I’m really tired tonight. I was invited to attend a meeting as a “seasoned homeschooling mom” (ha, ha!) for a local group called the Holistic Moms Network. It felt just like La Leche League all over again, only this time I didn’t have my nursing toddler in tow, and I could smile at the younger moms and assure them that those littles grow up astonishingly fast. I had a very good time, except for not getting my info straight on which end of town the meeting was being held, and feeling very foolish about walking in late … but even that worked out.
Anyway, a few days ago I picked up my copy of Walking on Water: Reflections on Faith & Art by Madeleine L’Engle (author of A Wrinkle in Time and other wonderful speculative fiction stories not just for children) and started working my way through it again.
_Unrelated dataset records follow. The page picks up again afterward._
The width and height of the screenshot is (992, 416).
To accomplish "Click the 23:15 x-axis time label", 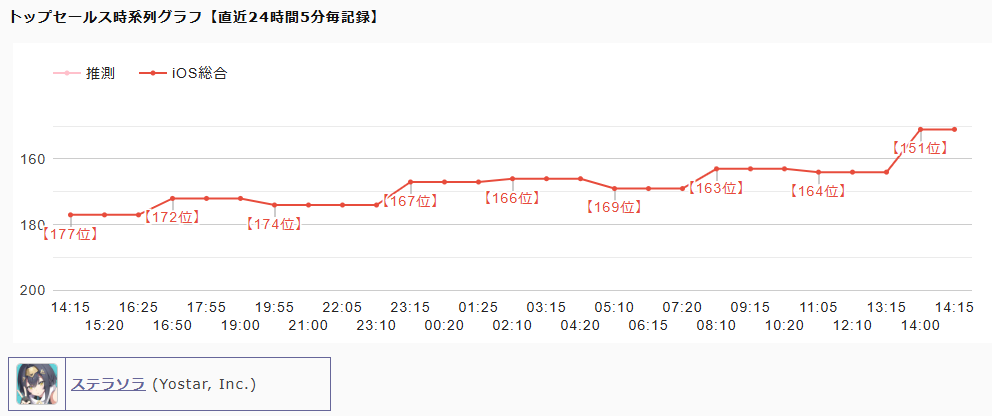I will pos(410,307).
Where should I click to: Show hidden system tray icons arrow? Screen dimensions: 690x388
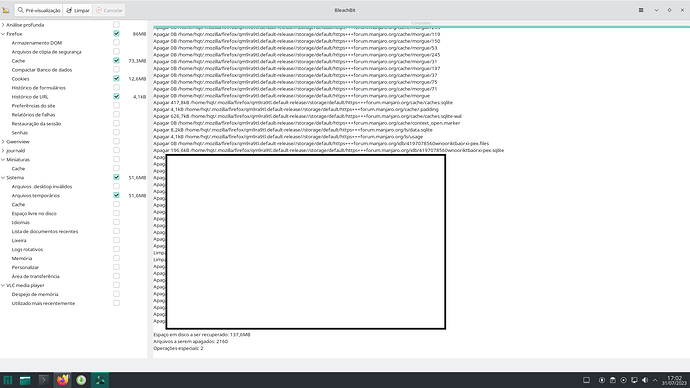coord(655,380)

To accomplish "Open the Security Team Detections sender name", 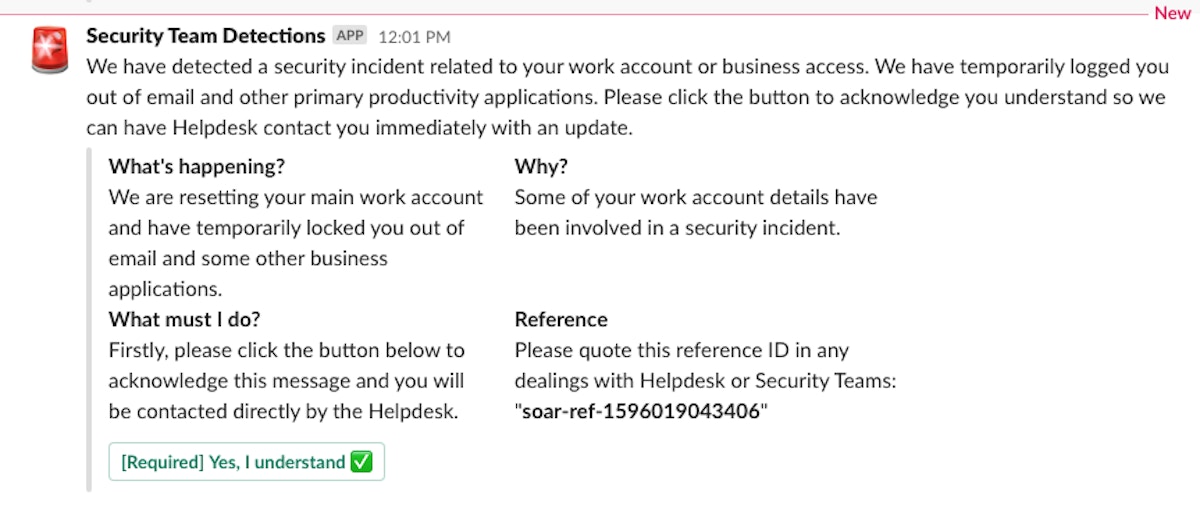I will [205, 36].
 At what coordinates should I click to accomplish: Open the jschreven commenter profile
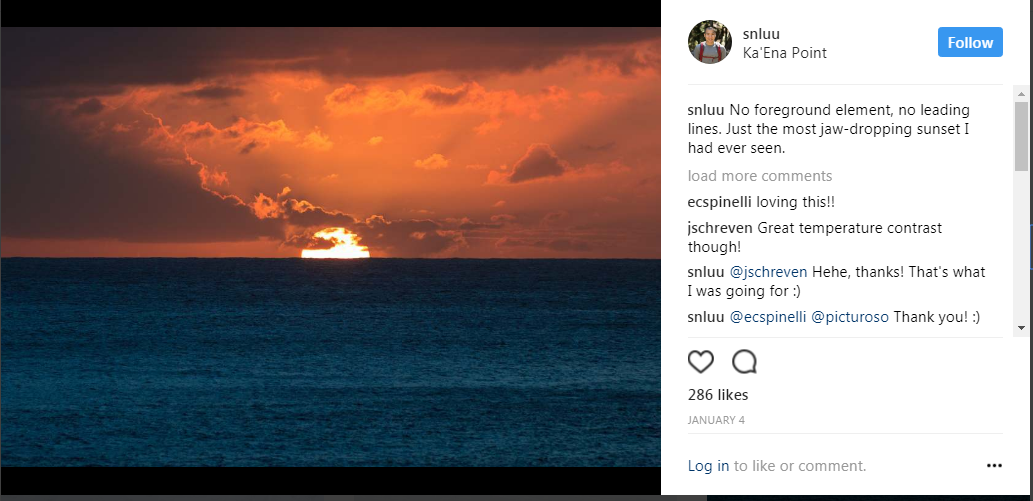[x=720, y=228]
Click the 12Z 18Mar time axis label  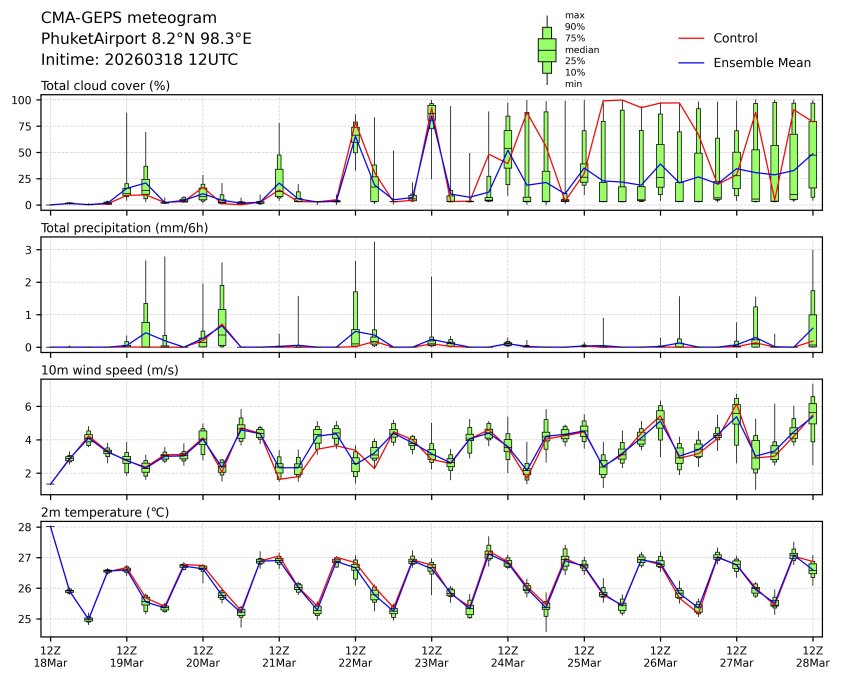click(x=50, y=655)
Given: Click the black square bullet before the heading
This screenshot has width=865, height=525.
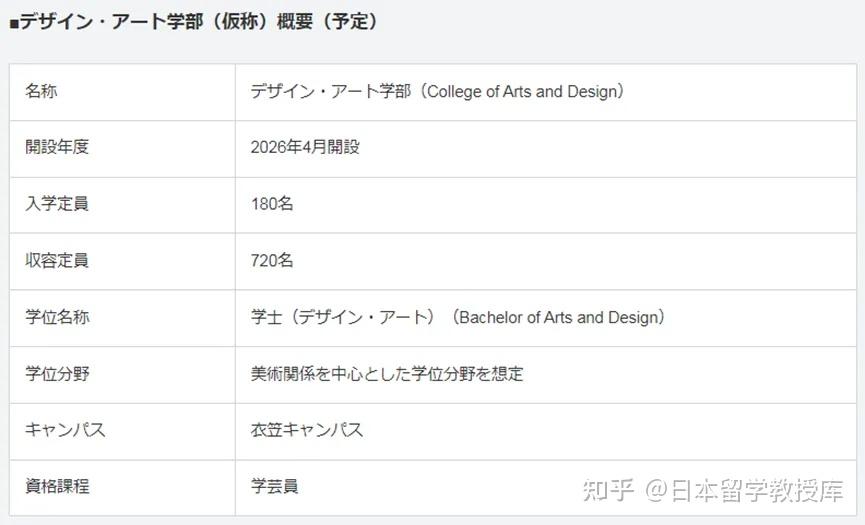Looking at the screenshot, I should (x=14, y=23).
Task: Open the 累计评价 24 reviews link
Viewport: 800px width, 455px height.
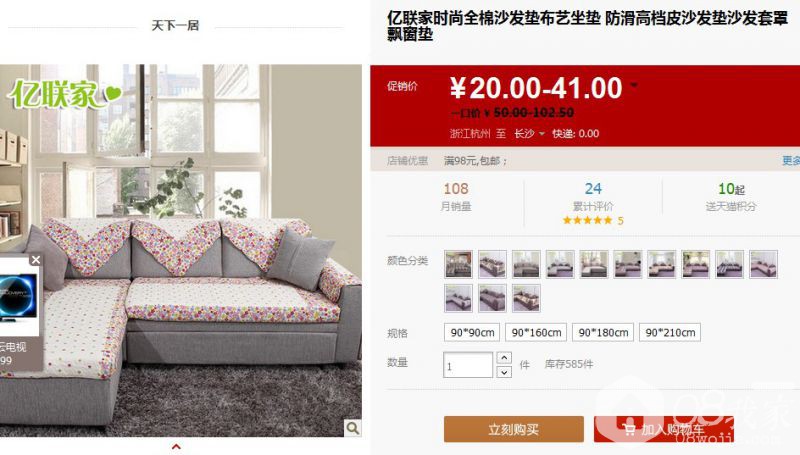Action: (593, 197)
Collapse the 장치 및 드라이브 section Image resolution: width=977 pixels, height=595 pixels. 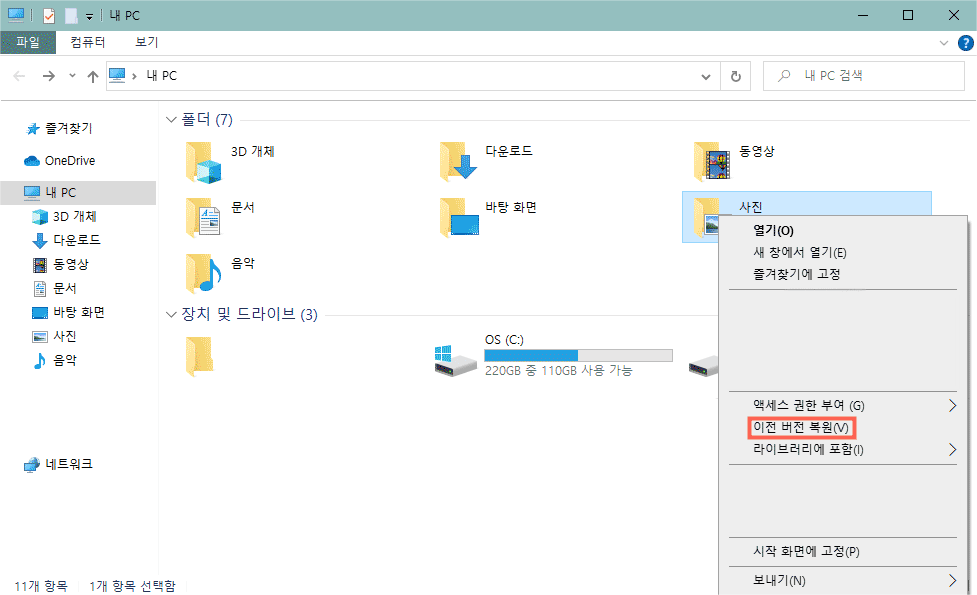point(172,315)
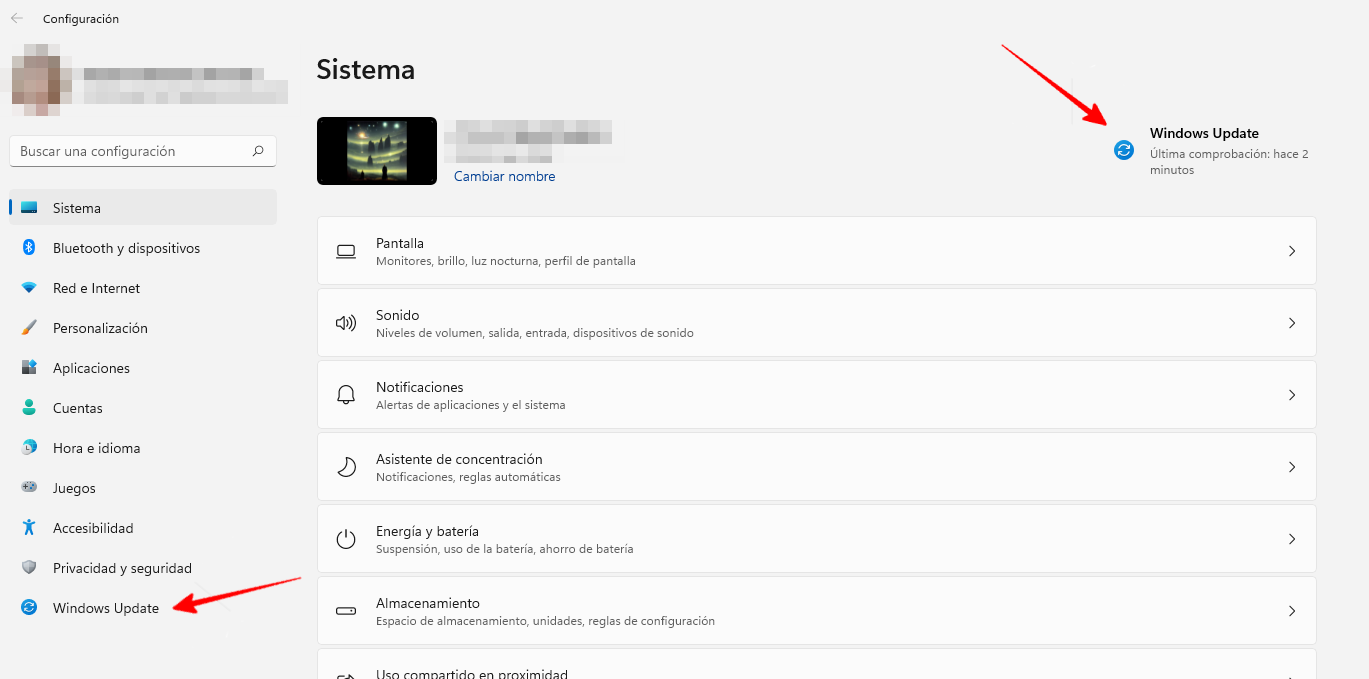The height and width of the screenshot is (679, 1369).
Task: Open Notificaciones settings row
Action: [815, 395]
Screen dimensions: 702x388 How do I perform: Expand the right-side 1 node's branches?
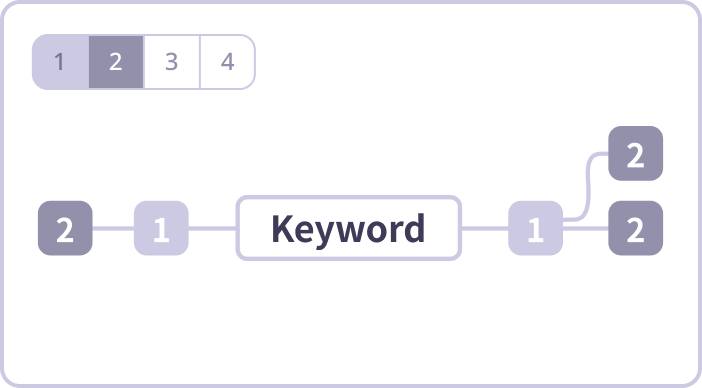coord(535,228)
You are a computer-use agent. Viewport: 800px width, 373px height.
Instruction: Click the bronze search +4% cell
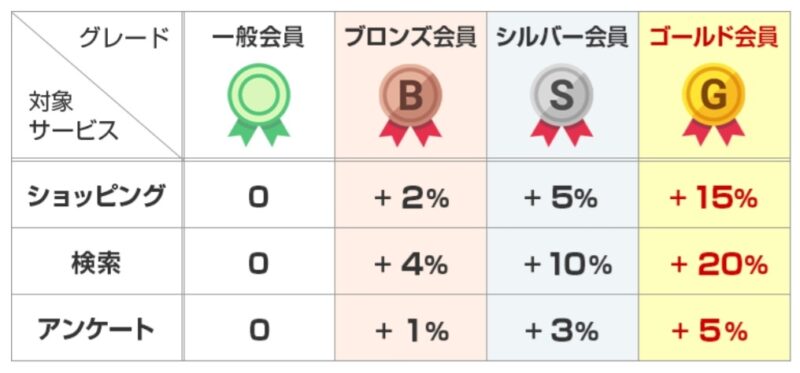coord(411,265)
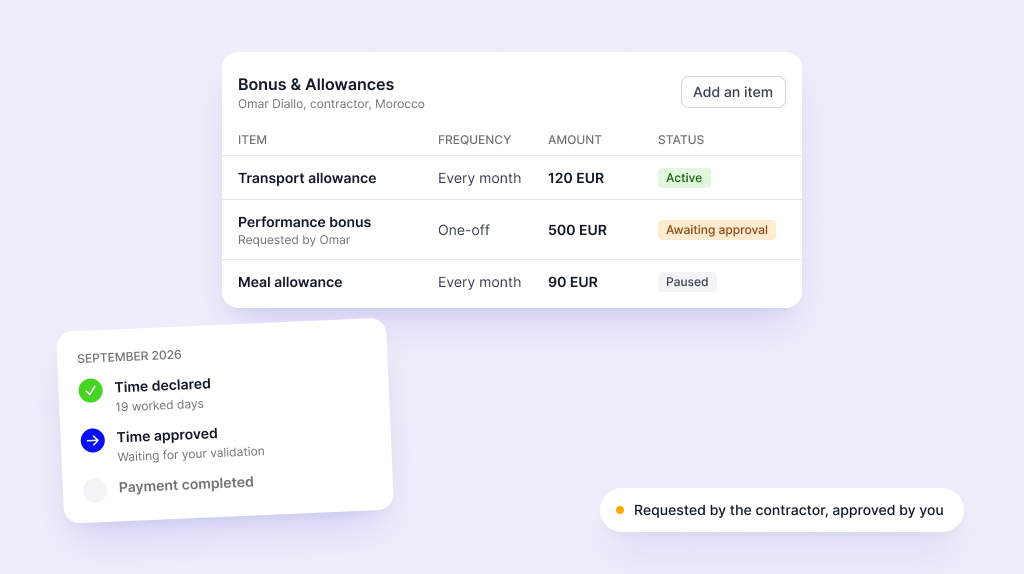The width and height of the screenshot is (1024, 574).
Task: Open the Active status badge
Action: tap(684, 178)
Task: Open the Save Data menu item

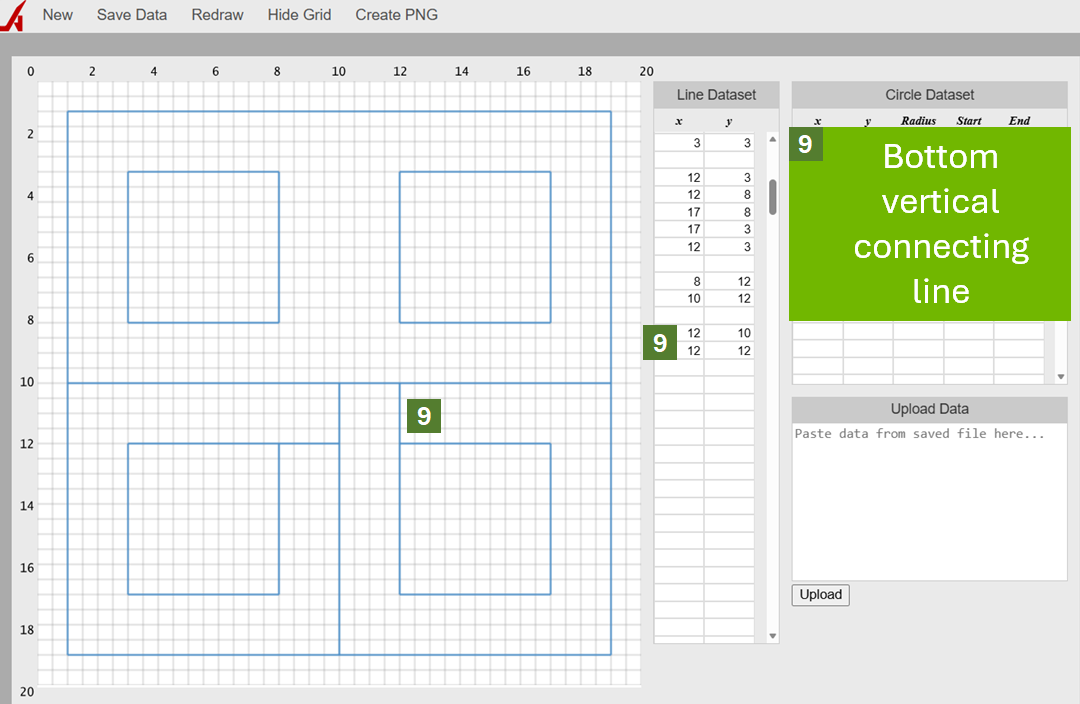Action: tap(132, 15)
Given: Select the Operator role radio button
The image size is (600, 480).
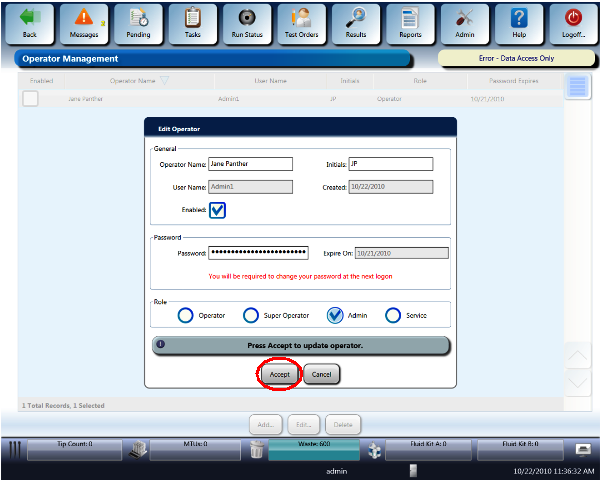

I came across this and just had to share:
What if–the basis of all story. The small child asks all the what ifs. All of life is story, story unravelling and revealing meaning. Despite our inability to control circumstances, we are given the gift of being free to respond to them in our own way, creatively or destructively. As far as we know, even the higher animals … do not have this consciousness, not necessarily selfconscious, but consciousness of having a part in the story.
And the story involves what seems to the closed mind to be impossible–another reason for disbelieving it. But, as Christians, we may choose to live by most glorious impossibilities. Or not to live, which is why in the churches, by and large, the impossibles, the Annunciation and the Transfiguration and walkings on water and raisings from the dead, are ignored or glossed over.
I see my young friends groping back toward a less restricted view of time and space, though sometimes in frighteningly faddish ways. True contemplation is sought through drugs, which can never produce it. Seances and trips in the astral body are on the increase, and the church condemns and draws back. But if we do not offer a groping generation the real thing, they will look for it elsewhere, or, they will fall, as George Tyrrell observed, for the garbage of any superstition.
It is not easy for me to be a Christian, to believe twenty-four hours a day all that I want to believe. I stray, and then my stories pull me back if I listen to them carefully. I have often been asked if my Christianity affects my stories, and surely it is the other way around; my stories affect my Christianity, restore me, shake me by the scruff of the neck, and pull this straying sinner into an awed faith.
Ahh, yes. That is the essence of being a writer who’s also a Christian.